Tuesday, 23 April 2024

IN WHICH I REALISE I COULD DO WITH A CHAUFFEUR

I got beeped on a roundabout yesterday. My own fault - not really sure where I was going so I was sliding between lanes. You’d be surprised at how angry people get at that kind of thing.


Well. Perhaps you wouldn’t. Perhaps you too would have sounded a long raspy note on the klaxon as the car in front (me) drifted dangerously towards you. I don’t blame you.


There was a time when I’d have been cut up about that kind of thing. I’d have been mortified at making somebody cross. I wasn’t the kind of boy who could push the pedestrian-crossing button and then run off as the lights went red. Anyone slowing to a stop could have wound down a window and hurled abuse at me - and that would not have been as funny as other kids found it. I took that stuff personally.


I’m not so bashful these days. I realised I was in the wrong on the roundabout and raised a hand (the universal gesture of apology acknowledgement) as I peeled off onto the exit. Then I just drove to where I was going and thought no more of it.


Maybe I’m just used to road-rage these days. I do sometimes drive too slowly because I’m thinking about something deep, and, yes, plenty of fingers have passed me on the driver’s side, I can tell you. Big old world in a big old hurry. Why can’t you see that thinking is more important than driving?
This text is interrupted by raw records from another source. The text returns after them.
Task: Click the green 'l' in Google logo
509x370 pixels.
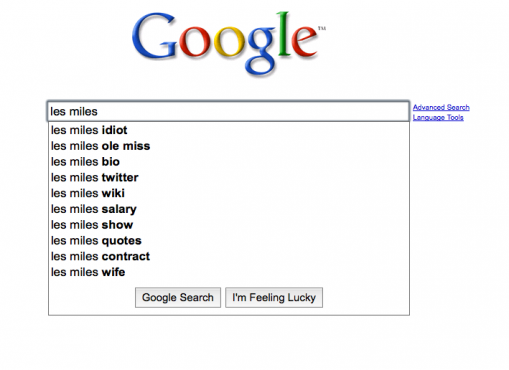Action: pos(283,33)
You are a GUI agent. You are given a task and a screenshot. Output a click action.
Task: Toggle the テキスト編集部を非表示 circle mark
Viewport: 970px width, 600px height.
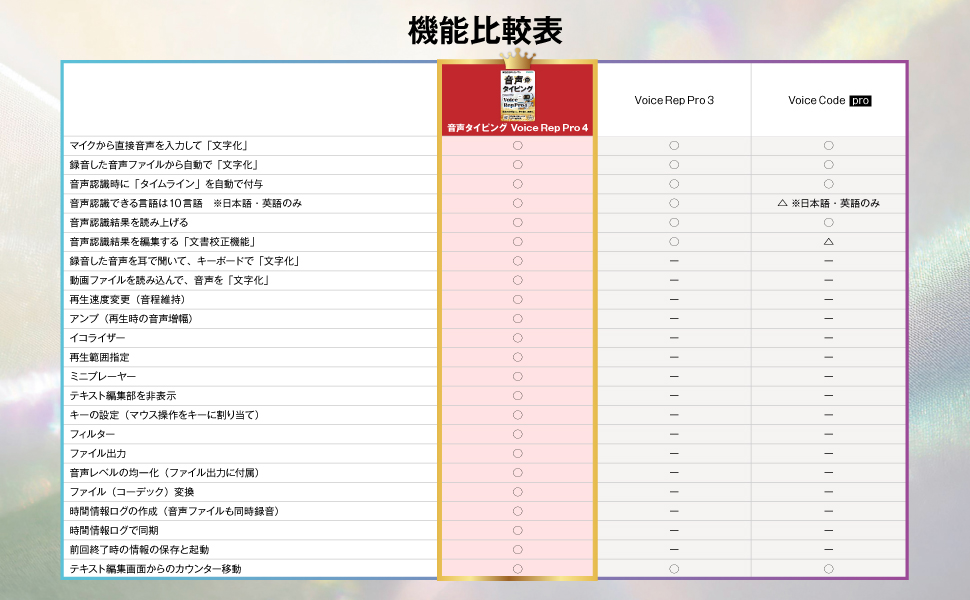pos(517,395)
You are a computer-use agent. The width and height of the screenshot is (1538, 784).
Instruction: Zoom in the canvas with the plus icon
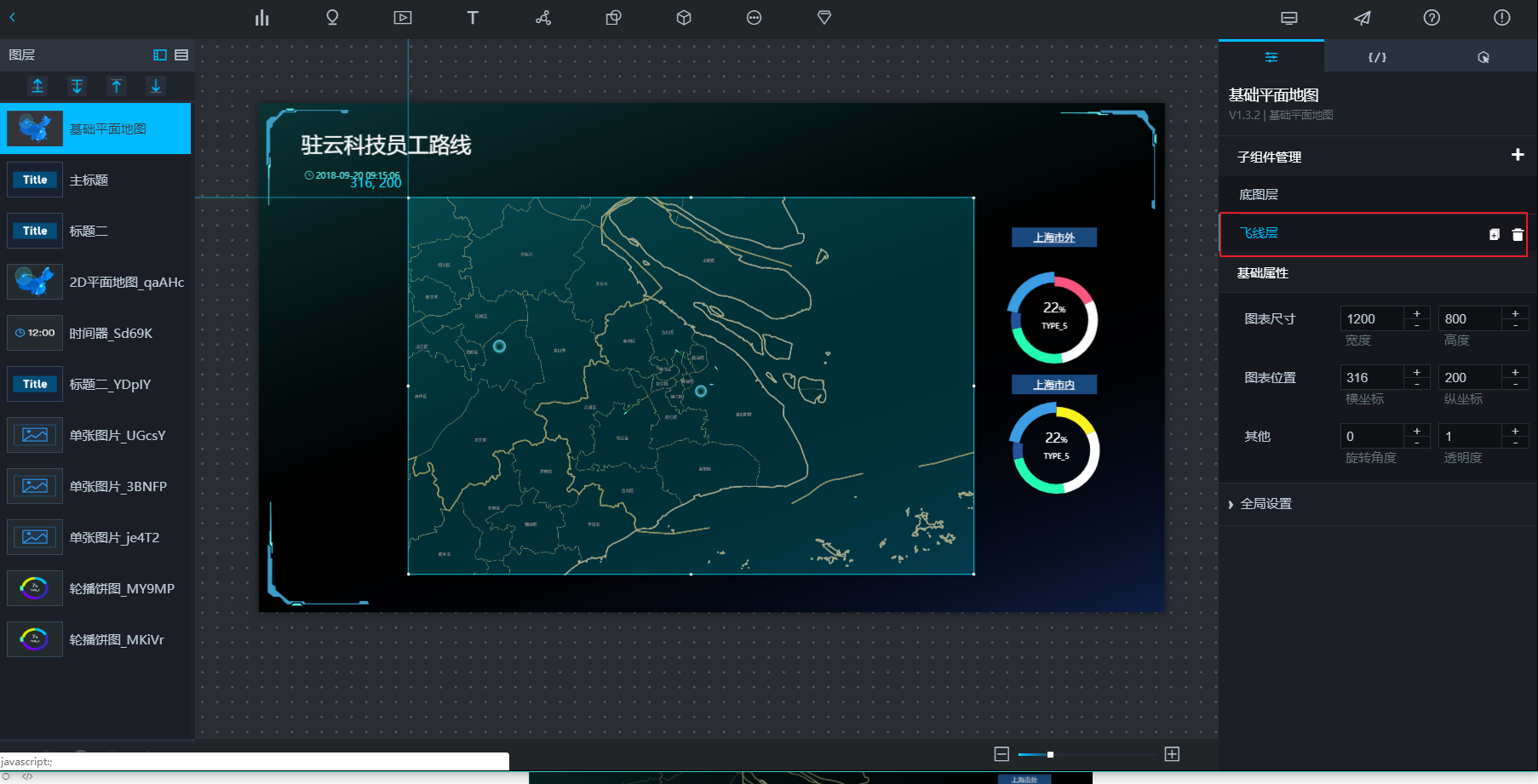click(x=1172, y=754)
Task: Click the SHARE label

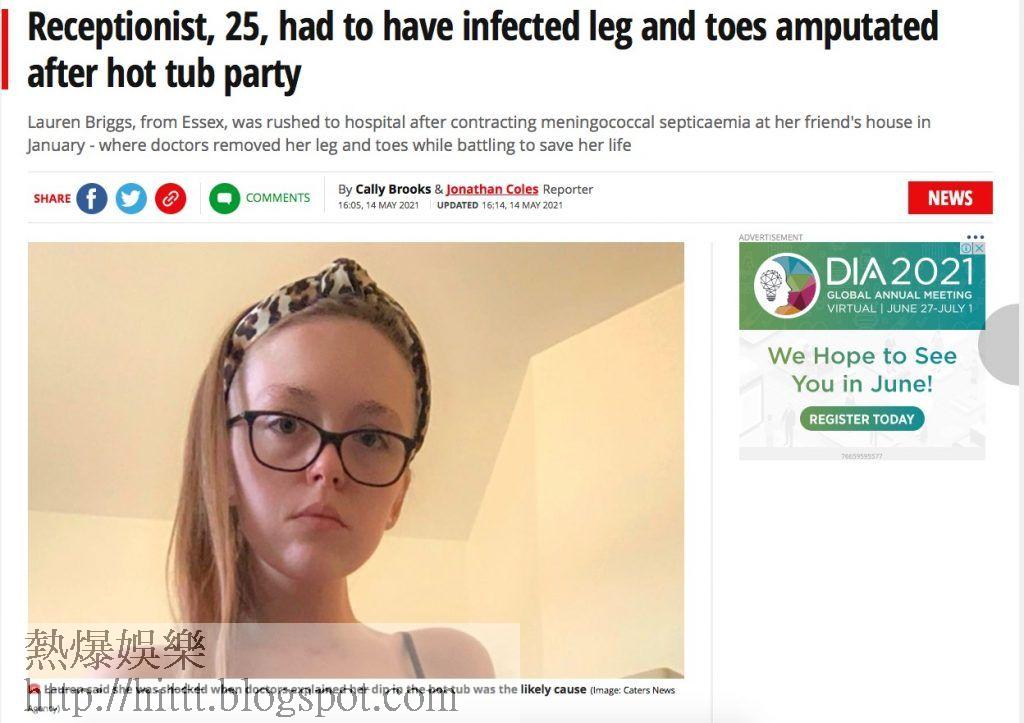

That’s why driverless cars seem like a great idea for people like me - I’d have time to think. I know there’ are safety concerns, not to mention the complex legal picture, but nevertheless, I like the idea of someone else (yes, even a robot) driving me around and taking all that stress out of the equation.


Well anyway. Beepity beep beep beep. I don’t really mind if you think any the less of me by the way, for being one of those annoying drivers who gets in the way. I genuinely don’t mind. You do you. I’m safe enough, and I doubt I can stop thinking deeply, though to be fair, I ought to try. And it’s not all the time! It’s only every now and again it happens!


It occurs to me that what I really need, at least until they’ve figured out auto-car-pods, is a chauffeur who doesn’t mind me philosophising or daydreaming from the back seat. Drive on, Errol! For I am composing an essay on wheelie bin etiquette followed by theological reasons not to eat black pudding.


Very good, sir.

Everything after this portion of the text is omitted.